→ Provided information

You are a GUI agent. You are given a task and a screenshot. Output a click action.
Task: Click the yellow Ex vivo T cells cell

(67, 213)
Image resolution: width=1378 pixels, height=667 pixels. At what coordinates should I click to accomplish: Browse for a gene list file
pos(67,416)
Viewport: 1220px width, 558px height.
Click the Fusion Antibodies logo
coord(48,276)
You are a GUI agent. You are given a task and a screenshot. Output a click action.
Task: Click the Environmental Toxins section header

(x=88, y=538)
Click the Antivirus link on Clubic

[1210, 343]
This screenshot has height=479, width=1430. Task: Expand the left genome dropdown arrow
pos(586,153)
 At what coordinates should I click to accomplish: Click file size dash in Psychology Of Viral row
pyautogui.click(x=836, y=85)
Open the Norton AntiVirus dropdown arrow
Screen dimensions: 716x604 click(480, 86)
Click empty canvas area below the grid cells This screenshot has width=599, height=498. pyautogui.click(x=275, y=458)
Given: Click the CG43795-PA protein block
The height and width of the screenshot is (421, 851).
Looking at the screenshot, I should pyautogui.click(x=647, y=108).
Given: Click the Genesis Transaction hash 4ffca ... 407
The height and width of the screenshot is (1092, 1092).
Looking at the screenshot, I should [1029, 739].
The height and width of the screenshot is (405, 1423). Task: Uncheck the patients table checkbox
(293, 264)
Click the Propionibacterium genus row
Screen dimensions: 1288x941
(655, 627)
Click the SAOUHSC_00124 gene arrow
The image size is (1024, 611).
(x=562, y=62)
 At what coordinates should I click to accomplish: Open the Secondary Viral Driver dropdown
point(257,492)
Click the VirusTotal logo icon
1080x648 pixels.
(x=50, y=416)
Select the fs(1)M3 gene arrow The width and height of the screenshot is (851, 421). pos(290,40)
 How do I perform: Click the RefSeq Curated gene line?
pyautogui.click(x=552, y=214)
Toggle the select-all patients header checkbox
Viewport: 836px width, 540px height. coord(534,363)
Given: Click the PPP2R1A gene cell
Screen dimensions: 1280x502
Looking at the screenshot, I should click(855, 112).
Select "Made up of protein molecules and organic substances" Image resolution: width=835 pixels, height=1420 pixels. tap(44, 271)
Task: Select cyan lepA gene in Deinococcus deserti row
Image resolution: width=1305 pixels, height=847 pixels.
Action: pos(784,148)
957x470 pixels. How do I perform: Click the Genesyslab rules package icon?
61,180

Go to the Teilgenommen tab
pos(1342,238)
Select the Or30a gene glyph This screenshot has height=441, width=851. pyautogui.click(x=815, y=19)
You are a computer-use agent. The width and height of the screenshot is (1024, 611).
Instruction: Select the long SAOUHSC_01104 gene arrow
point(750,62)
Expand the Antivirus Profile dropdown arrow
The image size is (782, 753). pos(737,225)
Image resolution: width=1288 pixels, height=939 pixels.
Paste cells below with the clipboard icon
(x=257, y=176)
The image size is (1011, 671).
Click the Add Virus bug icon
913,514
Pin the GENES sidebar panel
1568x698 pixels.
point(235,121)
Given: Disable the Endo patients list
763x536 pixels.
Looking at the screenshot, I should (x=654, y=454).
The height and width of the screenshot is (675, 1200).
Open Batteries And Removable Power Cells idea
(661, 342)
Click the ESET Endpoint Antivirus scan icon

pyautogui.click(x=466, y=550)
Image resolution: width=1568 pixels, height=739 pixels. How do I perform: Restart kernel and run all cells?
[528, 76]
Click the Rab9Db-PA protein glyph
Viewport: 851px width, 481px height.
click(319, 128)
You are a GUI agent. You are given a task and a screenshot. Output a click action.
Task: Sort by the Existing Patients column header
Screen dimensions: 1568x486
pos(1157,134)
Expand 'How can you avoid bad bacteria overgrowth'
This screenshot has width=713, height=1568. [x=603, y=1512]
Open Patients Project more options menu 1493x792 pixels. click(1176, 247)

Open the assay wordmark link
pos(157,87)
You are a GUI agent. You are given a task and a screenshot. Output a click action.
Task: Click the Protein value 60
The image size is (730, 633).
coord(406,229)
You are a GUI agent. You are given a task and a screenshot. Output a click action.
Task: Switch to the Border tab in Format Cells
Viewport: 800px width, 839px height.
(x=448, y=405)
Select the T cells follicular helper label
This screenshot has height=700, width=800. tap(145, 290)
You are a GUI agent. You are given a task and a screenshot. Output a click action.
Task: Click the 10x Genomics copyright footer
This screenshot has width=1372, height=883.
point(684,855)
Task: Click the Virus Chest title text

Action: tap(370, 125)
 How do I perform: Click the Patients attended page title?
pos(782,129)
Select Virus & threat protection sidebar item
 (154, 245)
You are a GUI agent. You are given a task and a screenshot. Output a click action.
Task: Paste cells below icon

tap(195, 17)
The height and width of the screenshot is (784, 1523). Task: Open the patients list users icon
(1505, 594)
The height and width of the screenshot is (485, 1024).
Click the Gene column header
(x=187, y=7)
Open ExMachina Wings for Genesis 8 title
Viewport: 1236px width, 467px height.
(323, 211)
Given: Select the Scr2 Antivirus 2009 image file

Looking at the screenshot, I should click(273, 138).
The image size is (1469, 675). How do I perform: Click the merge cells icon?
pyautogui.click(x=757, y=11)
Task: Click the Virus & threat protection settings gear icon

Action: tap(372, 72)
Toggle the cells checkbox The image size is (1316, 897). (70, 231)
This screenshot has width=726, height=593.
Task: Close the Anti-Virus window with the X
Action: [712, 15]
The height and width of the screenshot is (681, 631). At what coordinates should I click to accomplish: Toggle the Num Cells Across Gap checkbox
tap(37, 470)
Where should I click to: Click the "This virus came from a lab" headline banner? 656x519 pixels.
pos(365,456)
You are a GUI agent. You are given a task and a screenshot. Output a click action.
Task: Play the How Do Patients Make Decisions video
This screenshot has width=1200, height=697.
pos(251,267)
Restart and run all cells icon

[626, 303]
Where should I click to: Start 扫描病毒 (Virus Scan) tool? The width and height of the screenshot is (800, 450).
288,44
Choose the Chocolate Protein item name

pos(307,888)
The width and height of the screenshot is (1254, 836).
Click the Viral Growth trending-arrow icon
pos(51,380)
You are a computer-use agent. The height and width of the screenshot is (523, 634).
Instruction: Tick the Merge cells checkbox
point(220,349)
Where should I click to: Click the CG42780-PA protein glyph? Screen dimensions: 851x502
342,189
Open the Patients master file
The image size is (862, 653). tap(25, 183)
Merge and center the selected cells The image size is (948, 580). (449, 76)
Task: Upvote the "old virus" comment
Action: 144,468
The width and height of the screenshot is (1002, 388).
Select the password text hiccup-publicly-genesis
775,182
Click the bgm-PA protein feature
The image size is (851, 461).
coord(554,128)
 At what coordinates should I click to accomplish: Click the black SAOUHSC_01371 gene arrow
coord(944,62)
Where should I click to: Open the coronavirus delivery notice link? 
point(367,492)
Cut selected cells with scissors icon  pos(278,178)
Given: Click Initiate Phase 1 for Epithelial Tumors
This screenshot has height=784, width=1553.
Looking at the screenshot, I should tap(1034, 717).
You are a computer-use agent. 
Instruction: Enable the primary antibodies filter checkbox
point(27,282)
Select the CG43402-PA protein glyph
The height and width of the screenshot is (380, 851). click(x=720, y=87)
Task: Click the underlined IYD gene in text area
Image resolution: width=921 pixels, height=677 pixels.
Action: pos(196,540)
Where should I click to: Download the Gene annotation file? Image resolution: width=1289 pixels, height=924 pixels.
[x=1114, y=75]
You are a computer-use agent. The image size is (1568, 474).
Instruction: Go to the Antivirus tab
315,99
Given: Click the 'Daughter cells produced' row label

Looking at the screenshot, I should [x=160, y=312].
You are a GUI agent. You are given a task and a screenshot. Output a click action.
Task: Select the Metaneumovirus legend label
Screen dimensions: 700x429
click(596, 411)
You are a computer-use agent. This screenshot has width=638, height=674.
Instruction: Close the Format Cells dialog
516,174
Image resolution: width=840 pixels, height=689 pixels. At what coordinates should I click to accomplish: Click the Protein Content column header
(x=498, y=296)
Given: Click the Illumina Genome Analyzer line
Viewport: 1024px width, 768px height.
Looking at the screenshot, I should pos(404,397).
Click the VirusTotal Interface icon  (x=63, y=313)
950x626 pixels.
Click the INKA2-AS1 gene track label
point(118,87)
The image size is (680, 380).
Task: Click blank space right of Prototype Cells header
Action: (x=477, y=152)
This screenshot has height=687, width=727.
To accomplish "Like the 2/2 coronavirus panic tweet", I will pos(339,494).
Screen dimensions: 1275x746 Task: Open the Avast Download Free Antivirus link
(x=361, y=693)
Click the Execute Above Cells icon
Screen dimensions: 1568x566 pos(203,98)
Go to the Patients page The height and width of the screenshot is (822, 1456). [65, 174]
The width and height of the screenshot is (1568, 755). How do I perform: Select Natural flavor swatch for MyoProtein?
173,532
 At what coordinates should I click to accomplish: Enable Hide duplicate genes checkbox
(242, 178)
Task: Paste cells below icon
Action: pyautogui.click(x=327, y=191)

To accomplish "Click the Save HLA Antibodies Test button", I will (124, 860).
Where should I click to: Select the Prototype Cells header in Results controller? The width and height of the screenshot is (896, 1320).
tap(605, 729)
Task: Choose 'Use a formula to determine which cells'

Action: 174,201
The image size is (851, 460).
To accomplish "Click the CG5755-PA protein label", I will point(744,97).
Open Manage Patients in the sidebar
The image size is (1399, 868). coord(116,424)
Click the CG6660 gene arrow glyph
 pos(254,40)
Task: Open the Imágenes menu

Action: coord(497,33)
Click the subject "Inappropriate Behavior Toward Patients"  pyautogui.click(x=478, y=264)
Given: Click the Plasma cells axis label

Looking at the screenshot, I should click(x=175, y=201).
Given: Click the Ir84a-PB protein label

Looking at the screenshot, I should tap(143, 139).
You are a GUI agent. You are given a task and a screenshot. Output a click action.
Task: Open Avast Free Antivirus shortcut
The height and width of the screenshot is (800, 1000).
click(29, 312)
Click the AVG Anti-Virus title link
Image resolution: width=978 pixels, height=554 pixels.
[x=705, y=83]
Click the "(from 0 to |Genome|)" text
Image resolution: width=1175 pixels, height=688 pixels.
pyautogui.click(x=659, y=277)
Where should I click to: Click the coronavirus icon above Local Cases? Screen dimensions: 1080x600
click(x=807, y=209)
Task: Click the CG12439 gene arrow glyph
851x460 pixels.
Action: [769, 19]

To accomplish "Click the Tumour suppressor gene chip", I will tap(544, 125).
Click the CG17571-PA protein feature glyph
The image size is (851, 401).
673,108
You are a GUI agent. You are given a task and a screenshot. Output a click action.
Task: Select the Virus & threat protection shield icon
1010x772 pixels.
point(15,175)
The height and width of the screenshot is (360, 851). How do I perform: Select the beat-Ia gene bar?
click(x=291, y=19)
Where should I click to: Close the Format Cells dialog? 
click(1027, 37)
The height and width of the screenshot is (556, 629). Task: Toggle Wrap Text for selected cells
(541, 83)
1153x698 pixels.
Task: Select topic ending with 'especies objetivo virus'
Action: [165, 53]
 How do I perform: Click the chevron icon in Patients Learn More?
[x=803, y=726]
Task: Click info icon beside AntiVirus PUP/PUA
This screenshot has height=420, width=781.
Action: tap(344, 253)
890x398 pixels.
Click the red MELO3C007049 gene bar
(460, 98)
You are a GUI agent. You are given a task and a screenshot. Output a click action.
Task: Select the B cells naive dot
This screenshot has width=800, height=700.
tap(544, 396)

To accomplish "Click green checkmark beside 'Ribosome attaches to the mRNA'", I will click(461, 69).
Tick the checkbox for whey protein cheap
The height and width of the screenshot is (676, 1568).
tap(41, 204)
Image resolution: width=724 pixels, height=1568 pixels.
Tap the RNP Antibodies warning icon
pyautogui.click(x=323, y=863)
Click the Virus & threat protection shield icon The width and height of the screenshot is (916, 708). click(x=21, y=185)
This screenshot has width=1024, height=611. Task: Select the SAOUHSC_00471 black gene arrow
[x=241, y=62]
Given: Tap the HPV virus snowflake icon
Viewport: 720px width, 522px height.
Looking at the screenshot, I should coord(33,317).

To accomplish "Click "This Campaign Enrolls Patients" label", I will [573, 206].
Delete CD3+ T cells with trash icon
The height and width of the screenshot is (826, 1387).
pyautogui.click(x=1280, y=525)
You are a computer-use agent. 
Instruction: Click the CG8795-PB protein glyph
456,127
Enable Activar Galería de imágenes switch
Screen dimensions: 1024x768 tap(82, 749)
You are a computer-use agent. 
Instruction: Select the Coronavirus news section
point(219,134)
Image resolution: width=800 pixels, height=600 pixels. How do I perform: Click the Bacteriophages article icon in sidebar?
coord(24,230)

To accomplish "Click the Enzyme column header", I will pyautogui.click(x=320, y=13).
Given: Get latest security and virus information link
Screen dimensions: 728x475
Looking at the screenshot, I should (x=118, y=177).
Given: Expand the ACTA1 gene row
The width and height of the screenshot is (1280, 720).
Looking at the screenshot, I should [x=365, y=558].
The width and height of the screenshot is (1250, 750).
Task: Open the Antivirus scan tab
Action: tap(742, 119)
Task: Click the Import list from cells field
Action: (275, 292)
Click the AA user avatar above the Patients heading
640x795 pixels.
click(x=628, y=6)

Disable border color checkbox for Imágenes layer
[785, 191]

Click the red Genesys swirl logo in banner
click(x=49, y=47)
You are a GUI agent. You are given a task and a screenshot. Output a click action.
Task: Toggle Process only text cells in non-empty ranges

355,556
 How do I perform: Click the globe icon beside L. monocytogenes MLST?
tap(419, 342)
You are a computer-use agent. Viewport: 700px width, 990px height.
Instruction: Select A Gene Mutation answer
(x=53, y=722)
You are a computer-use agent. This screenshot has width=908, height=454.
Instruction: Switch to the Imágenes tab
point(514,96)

→ Activity
Every line in the entries above that has the word "shield" should be identified and copied.

→ Solution to this exercise
Task: Select the Virus & threat protection shield icon
Click the Virus & threat protection shield icon The width and height of the screenshot is (916, 708). click(x=21, y=185)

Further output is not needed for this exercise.